# What the exercise asks
If a line in the data contains "zamówienia", copy it out.

(Extracted information Opens)

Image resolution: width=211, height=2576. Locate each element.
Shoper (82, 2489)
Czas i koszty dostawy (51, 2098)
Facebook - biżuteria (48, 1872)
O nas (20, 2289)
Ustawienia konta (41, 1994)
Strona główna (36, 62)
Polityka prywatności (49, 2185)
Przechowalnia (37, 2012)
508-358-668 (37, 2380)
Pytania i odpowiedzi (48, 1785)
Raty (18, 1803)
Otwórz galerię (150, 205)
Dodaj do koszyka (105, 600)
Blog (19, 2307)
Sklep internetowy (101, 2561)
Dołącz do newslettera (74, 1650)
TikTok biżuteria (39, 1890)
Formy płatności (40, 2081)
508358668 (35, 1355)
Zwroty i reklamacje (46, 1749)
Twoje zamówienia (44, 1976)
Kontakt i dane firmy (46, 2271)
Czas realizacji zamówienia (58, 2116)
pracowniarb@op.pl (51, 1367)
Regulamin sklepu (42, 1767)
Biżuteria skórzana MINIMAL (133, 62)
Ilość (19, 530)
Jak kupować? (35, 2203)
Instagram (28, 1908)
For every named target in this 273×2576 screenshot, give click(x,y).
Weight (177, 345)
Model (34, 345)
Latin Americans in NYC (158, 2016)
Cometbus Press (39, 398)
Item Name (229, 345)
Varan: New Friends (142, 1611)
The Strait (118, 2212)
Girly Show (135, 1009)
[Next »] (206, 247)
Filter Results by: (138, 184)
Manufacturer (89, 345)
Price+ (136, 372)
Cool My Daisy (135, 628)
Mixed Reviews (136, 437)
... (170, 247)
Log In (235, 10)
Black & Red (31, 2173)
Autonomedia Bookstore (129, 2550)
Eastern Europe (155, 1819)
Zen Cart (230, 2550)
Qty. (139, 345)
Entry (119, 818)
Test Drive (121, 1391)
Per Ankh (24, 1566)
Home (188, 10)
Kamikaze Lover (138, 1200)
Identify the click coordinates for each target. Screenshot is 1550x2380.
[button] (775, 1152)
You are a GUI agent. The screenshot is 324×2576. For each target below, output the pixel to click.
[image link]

(Extracted information Closes)

# Expected answer
Twoje zamówienia (44, 1976)
Czas realizacji zamówienia (58, 2116)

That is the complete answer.